A return of zero indicates that the number of allocated vector is
successfully allocated. Otherwise, indicate resources not
available.
int msi_free_vectors(struct pci_dev* dev, int *vector, int nvec)
This API enables the software driver to inform the PCI subsystem
that it is willing to release a number of vectors back to the
MSI resource pool. Once invoked, the PCI subsystem disables each
MSI-X entry associated with each vector stored in the argument 2.
These vectors are no longer valid for the hardware device and
its software driver to use.
Argument dev points to the device (pci_dev) structure.
Argument vector is a pointer of integer type. The number of
elements is indicated in argument nvec.
Argument nvec is an integer indicating the number of messages
released.
A return of zero indicates that the number of allocated vectors
is successfully released. Otherwise, indicates a failure.

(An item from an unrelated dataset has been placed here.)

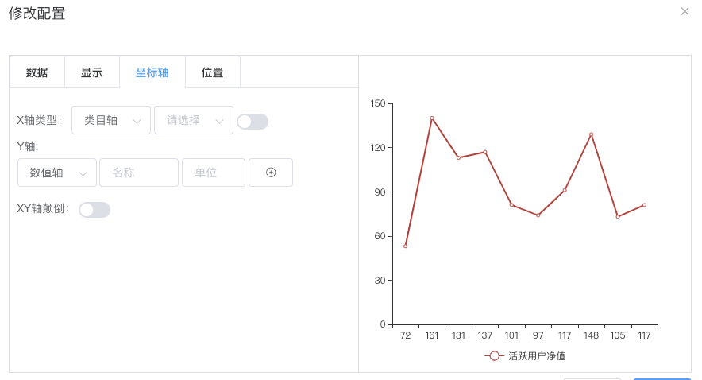Switch to the 显示 tab
This screenshot has width=702, height=380.
coord(92,72)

5.4 Hardware requirements for MSI support
MSI support requires support from both system hardware and
individual hardware device functions.
5.4.1 System hardware support
Since the target of MSI address is the local APIC CPU, enabling
MSI support in Linux kernel is dependent on whether existing
system hardware supports local APIC. Users should verify their
system whether it runs when CONFIG_X86_LOCAL_APIC=y.

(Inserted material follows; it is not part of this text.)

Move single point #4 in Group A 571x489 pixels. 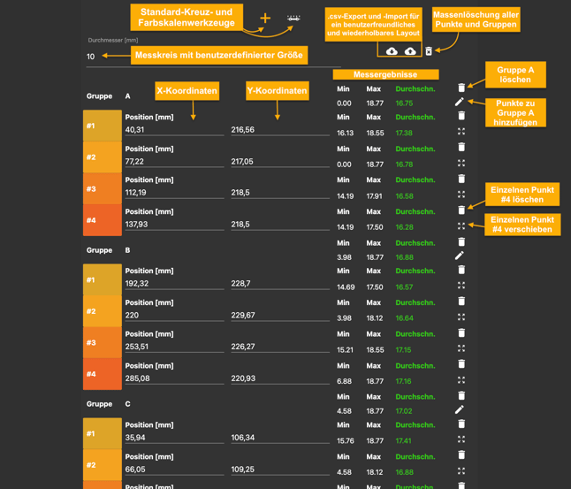(461, 226)
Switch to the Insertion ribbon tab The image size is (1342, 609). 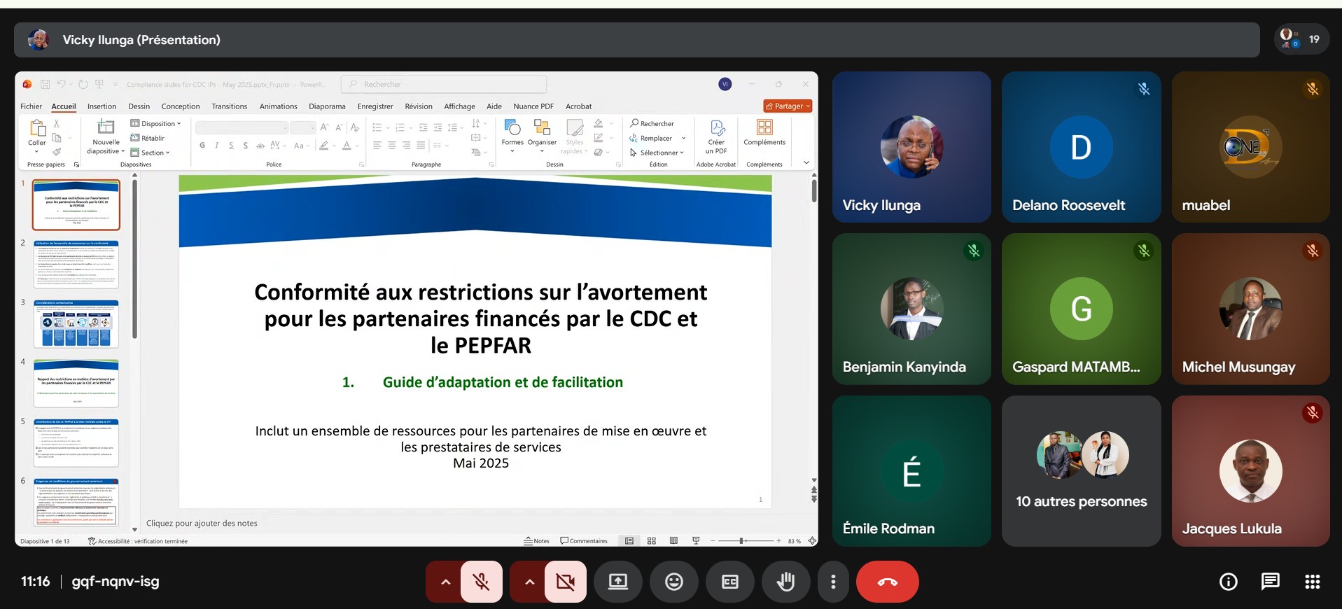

In SMP environment, CONFIG_X86_LOCAL_APIC is automatically set;
however, in UP environment, users must manually set
CONFIG_X86_LOCAL_APIC. Once CONFIG_X86_LOCAL_APIC=y, setting
CONFIG_PCI_USE_VECTOR enables the VECTOR based scheme and
the option for MSI-capable device drivers to selectively enable
MSI (using pci_enable_msi as described below).
Note that CONFIG_X86_IO_APIC setting is irrelevant because MSI
vector is allocated new during runtime and MSI support does not
depend on BIOS support. This key independency enables MSI support
on future IOxAPIC free platform.
5.4.2 Device hardware support
The hardware device function supports MSI by indicating the
MSI/MSI-X capability structure on its PCI capability list. By
default, this capability structure will not be initialized by
the kernel to enable MSI during the system boot. In other words,
the device function is running on its default pin assertion mode.
Note that in many cases the hardware supporting MSI have bugs,
which may result in system hang. The software driver of specific
MSI-capable hardware is responsible for whether calling
pci_enable_msi or not. A return of zero indicates the kernel
successfully initializes the MSI/MSI-X capability structure of the
device funtion. The device function is now running on MSI mode.
5.5 How to tell whether MSI is enabled on device function
At the driver level, a return of zero from pci_enable_msi(...)
indicates to the device driver that its device function is
initialized successfully and ready to run in MSI mode.
At the user level, users can use command 'cat /proc/interrupts'
to display the vector allocated for the device and its interrupt
mode, as shown below.
CPU0 CPU1
0: 324639 0 IO-APIC-edge timer
1: 1186 0 IO-APIC-edge i8042
2: 0 0 XT-PIC cascade
12: 2797 0 IO-APIC-edge i8042
14: 6543 0 IO-APIC-edge ide0
15: 1 0 IO-APIC-edge ide1
169: 0 0 IO-APIC-level uhci-hcd
185: 0 0 IO-APIC-level uhci-hcd
193: 138 10 PCI MSI aic79xx
201: 30 0 PCI MSI aic79xx
225: 30 0 IO-APIC-level aic7xxx
233: 30 0 IO-APIC-level aic7xxx
NMI: 0 0
LOC: 324553 325068
ERR: 0
MIS: 0
6. FAQ
Q1. Are there any limitations on using the MSI?
A1. If the PCI device supports MSI and conforms to the
specification and the platform supports the APIC local bus,
then using MSI should work.
Q2. Will it work on all the Pentium processors (P3, P4, Xeon,
AMD processors)? In P3 IPI's are transmitted on the APIC local
bus and in P4 and Xeon they are transmitted on the system
bus. Are there any implications with this?
A2. MSI support enables a PCI device sending an inbound
memory write (0xfeexxxxx as target address) on its PCI bus
directly to the FSB. Since the message address has a
redirection hint bit cleared, it should work.
Q3. The target address 0xfeexxxxx will be translated by the
Host Bridge into an interrupt message. Are there any
limitations on the chipsets such as Intel 8xx, Intel e7xxx,
or VIA?
A3. If these chipsets support an inbound memory write with
target address set as 0xfeexxxxx, as conformed to PCI
specification 2.3 or latest, then it should work.
Q4. From the driver point of view, if the MSI is lost because
of the errors occur during inbound memory write, then it may
wait for ever. Is there a mechanism for it to recover?
A4. Since the target of the transaction is an inbound memory
write, all transaction termination conditions (Retry,
Master-Abort, Target-Abort, or normal completion) are
supported. A device sending an MSI must abide by all the PCI
rules and conditions regarding that inbound memory write. So,
if a retry is signaled it must retry, etc... We believe that
the recommendation for Abort is also a retry (refer to PCI
specification 2.3 or latest).